If a line in the material below has the string "pixels", copy it out.
[[ Recorded data, beginning ]]
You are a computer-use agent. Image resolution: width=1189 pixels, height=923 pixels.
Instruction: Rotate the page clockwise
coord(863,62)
[[ Recorded data, end ]]
[[ Recorded data, beginning ]]
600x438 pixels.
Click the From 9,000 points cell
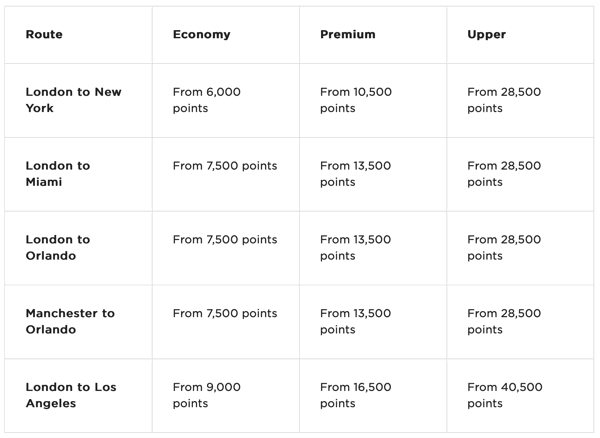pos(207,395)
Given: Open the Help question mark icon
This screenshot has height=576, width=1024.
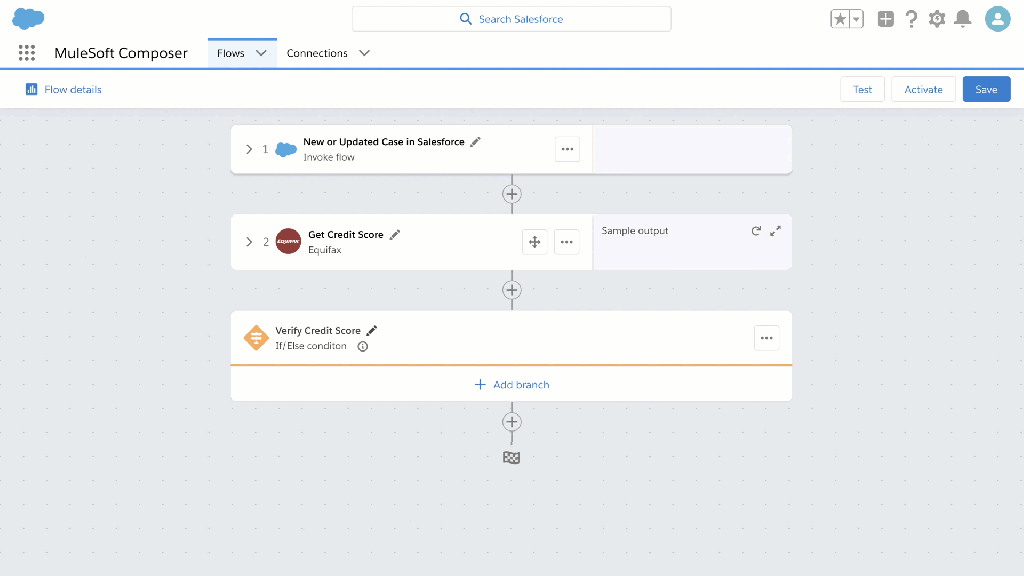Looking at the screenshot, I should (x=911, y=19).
[[ Recorded data, end ]]
> Answer for the task
You are a computer-use agent. Image resolution: width=1189 pixels, height=923 pixels.
600x438 pixels.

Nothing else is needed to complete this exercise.